Working data:
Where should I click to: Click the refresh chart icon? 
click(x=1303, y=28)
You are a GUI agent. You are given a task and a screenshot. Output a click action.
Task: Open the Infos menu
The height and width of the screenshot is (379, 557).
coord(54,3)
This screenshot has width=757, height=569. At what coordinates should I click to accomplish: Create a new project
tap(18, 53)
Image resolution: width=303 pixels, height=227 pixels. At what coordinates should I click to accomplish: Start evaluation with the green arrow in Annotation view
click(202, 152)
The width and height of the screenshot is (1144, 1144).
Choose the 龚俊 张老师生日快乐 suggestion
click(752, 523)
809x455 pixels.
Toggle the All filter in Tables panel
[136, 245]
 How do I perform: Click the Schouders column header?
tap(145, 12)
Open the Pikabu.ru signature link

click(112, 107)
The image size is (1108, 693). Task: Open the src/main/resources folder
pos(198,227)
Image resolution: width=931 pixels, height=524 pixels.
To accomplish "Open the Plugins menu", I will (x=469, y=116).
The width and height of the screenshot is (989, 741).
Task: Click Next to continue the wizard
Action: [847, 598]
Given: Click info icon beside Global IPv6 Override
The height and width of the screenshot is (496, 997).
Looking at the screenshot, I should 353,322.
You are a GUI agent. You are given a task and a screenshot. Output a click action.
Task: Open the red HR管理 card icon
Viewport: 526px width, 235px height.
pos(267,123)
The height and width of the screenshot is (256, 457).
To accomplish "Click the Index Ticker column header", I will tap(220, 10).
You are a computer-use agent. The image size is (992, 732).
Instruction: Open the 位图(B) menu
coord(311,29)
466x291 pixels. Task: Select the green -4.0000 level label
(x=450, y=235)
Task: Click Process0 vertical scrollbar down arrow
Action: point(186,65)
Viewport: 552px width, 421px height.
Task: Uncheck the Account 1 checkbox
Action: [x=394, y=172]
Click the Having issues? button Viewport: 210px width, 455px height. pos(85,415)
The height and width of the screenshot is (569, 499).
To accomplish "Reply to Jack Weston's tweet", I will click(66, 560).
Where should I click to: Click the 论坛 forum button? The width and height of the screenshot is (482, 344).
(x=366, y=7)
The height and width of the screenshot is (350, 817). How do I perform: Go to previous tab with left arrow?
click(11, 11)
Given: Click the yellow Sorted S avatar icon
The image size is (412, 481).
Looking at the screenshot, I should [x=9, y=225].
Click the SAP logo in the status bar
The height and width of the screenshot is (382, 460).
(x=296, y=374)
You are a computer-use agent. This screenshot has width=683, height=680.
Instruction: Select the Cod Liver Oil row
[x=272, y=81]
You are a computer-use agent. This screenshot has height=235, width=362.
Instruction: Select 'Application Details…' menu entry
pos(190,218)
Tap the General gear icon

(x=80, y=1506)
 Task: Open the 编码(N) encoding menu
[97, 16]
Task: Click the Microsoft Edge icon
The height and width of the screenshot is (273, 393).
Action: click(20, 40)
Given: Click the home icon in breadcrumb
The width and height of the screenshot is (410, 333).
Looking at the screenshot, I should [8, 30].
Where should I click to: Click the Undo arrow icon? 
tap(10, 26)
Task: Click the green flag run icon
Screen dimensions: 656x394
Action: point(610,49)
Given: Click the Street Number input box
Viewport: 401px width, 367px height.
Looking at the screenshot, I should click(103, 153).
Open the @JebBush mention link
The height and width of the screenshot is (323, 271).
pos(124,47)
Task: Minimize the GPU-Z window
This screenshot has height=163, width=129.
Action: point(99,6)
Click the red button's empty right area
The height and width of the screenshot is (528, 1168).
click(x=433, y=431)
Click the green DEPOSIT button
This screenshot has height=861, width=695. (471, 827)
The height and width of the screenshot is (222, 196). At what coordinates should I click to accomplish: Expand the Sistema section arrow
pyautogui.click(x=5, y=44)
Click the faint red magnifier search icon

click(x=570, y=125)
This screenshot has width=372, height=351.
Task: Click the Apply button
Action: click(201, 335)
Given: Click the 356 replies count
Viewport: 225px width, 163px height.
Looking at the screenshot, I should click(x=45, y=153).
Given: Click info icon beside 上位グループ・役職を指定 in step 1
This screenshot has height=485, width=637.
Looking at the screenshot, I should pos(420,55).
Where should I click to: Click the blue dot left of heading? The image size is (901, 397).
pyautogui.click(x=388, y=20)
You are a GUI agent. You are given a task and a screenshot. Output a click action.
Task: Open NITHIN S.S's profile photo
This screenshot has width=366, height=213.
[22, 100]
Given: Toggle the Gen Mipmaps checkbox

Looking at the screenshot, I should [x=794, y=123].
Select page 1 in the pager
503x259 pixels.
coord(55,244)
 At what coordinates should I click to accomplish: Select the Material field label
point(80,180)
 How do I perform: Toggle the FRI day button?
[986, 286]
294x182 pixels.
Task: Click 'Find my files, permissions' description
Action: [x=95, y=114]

Problem statement: The response must consist solely of the lines from the top of the records through the line holding "You are a computer-use agent. The", copied word for word.

Solution to the problem:
Where should I click to: Click the refresh chart icon? 
click(x=1303, y=28)
You are a GUI agent. You are given a task and a screenshot. Output a click action.
Task: Open the Infos menu
The height and width of the screenshot is (379, 557).
coord(54,3)
This screenshot has width=757, height=569. At what coordinates should I click to accomplish: Create a new project
tap(18, 53)
Image resolution: width=303 pixels, height=227 pixels. At what coordinates should I click to accomplish: Start evaluation with the green arrow in Annotation view
click(202, 152)
The width and height of the screenshot is (1144, 1144).
Choose the 龚俊 张老师生日快乐 suggestion
click(752, 523)
809x455 pixels.
Toggle the All filter in Tables panel
[136, 245]
 How do I perform: Click the Schouders column header?
tap(145, 12)
Open the Pikabu.ru signature link

click(112, 107)
The image size is (1108, 693). Task: Open the src/main/resources folder
pos(198,227)
Image resolution: width=931 pixels, height=524 pixels.
To accomplish "Open the Plugins menu", I will (x=469, y=116).
The width and height of the screenshot is (989, 741).
Task: Click Next to continue the wizard
Action: [847, 598]
Given: Click info icon beside Global IPv6 Override
The height and width of the screenshot is (496, 997).
Looking at the screenshot, I should 353,322.
You are a GUI agent. You are given a task and a screenshot. Output a click action.
Task: Open the red HR管理 card icon
Viewport: 526px width, 235px height.
pos(267,123)
The height and width of the screenshot is (256, 457).
To accomplish "Click the Index Ticker column header", I will tap(220, 10).
You are a computer-use agent. The image size is (992, 732).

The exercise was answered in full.